__Dataset excerpts__.
=======

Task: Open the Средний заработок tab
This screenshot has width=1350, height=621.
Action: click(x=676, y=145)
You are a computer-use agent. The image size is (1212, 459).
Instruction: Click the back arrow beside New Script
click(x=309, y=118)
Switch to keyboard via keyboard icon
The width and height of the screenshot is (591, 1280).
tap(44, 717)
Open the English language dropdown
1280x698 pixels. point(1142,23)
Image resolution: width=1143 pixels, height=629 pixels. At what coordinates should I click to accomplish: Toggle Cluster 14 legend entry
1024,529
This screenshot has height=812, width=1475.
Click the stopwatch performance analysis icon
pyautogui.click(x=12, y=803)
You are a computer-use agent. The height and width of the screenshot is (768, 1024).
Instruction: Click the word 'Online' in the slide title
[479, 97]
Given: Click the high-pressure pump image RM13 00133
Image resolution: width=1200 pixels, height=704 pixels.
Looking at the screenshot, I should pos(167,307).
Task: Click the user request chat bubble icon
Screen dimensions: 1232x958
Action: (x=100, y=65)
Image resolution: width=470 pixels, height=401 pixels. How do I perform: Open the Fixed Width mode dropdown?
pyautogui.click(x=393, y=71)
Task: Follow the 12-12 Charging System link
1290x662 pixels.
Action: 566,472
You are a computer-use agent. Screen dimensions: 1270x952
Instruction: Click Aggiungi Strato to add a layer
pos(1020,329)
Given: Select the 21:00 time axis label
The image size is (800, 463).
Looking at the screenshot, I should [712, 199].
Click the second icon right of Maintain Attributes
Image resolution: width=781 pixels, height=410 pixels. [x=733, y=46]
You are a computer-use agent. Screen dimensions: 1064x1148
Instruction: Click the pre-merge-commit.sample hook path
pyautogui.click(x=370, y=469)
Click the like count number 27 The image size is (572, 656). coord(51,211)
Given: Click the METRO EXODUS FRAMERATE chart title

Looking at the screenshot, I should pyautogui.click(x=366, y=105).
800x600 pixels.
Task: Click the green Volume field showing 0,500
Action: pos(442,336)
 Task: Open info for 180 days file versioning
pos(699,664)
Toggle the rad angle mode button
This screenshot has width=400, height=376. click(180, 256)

=======

__What the task requires__.
Check each line of the entries for the string "agent". Copy the lines that have it.

__Exercise answer__.
You are a computer-use agent. The image size is (1212, 459).
You are a computer-use agent. The height and width of the screenshot is (768, 1024).
You are a computer-use agent. Screen dimensions: 1270x952
You are a computer-use agent. Screen dimensions: 1064x1148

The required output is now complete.